After the radiation was over, Caesar had surgery.  The oncologist removed the (mostly dead) tumor and found another tumor, also dying, underneath the first one. The margins were clear, as they say, and the oncologist was pretty sure he got all of it.  If it wasn't a complete cure, it would at least buy him a lot of time.

At the time, all I really wanted was for Caesar to live a normal span of years.  And he did.  16 is really getting old for a cat, though some cats live to be 20 and a very few have even made it to 30.  As most of you know, he picked up an eating disorder along the way, and went through these phases of refusing to eat and dropping lots of weight.  Toward the end of his life, I was sticking a vitamin supplement down his throat and giving him whipped cream every day to try to keep his weight up.  It wasn't working very well, either,  Also, we fed Seez on the counter so the other cats wouldn't get into his special food, and toward the last few weeks of his life he lost his ability to jump up there.  He put up with being lifted, but you could tell he didn't like it.

Another thing--Caesar was gradually losing his position in the household.  As the resident male, he was of course alpha kitty.  He won the swatfests and disputes over treats that occasionally broke out.

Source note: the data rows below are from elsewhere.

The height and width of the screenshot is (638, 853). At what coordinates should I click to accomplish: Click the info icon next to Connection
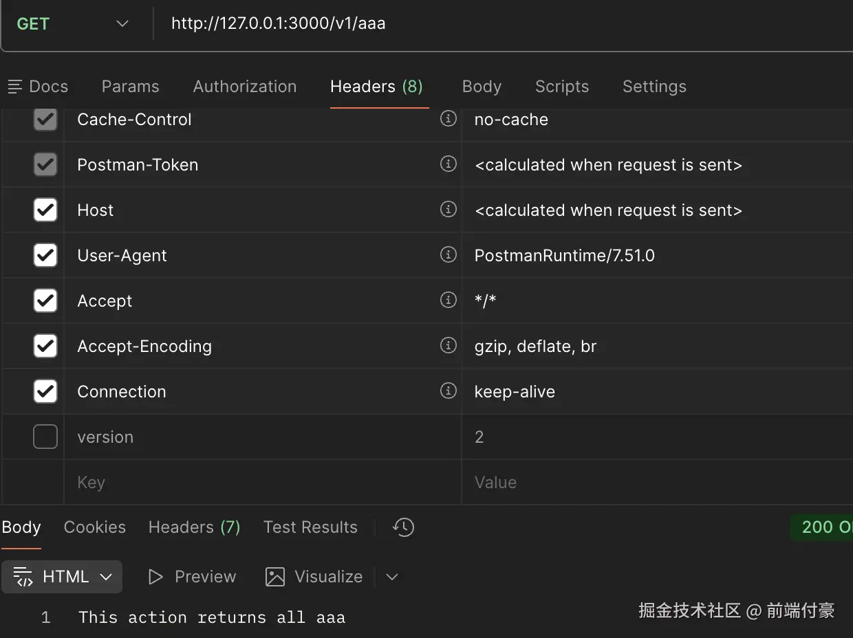point(449,391)
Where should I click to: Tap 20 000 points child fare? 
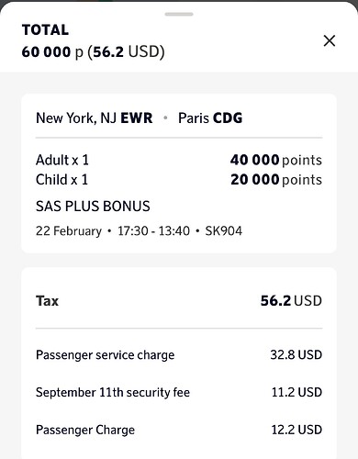tap(276, 180)
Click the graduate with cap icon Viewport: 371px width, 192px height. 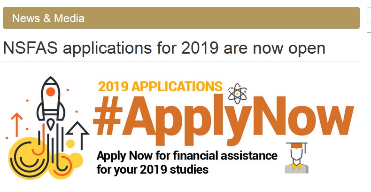tap(296, 157)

Or at least he used to win them.  He had started losing face to Sparrow, the young upstart. Going from alpha kitty to beta kitty is not a good thing for a cat.  A couple of times, Joan and I had the conversation about whether it was getting to be time.  As long as he was eating at all, though, we were content to let him keep doing it.

Well, I took him to the vet two Saturdays ago for a routine weight check and maybe a blood test, and history repeated itself. Caesar had another lump, but this one was a big one.  It stretched from the middle of his leg all the way up into the middle of his back.  It was also hard, which the vet took to mean it was probably necrotic.  It was right in the path of the old tumor.  Which is weird, because did it really take eleven years to grow back? or was it something new and exciting?  Why didn't we ever notice it?  For that matter, why didn't the vet notice it, seeing as he was there for a weight check once a month?  We'll probably never know.  I called Joan to come down and we had him euthanized right there.  No point in dragging it out and risking that he might be in pain.  I got to hold him in his last moments, and that was an honor and a privilege.  And it was so quick. One second he was there. The next, Caesar was gone.

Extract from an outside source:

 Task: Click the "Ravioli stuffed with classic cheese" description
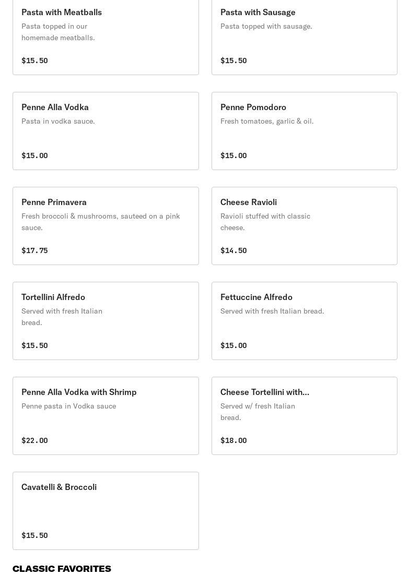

Caesar was his own cat.  Chloe is definitely my cat and Sparrow is Joan's cat without a doubt, but Caesar was Caesar's cat. He was calm and self-possessed, liked to sleep on my meditation cushion, and had a way of remaining Above It All, or at least above the other two.  He was friendly, liked to be petted and have his ears rubbed, but he was a cat's cat.  We are keeping his ashes on the mantle next to Uhura's.  The household is a lot quieter with him gone, but it's certainly richer for his having been there.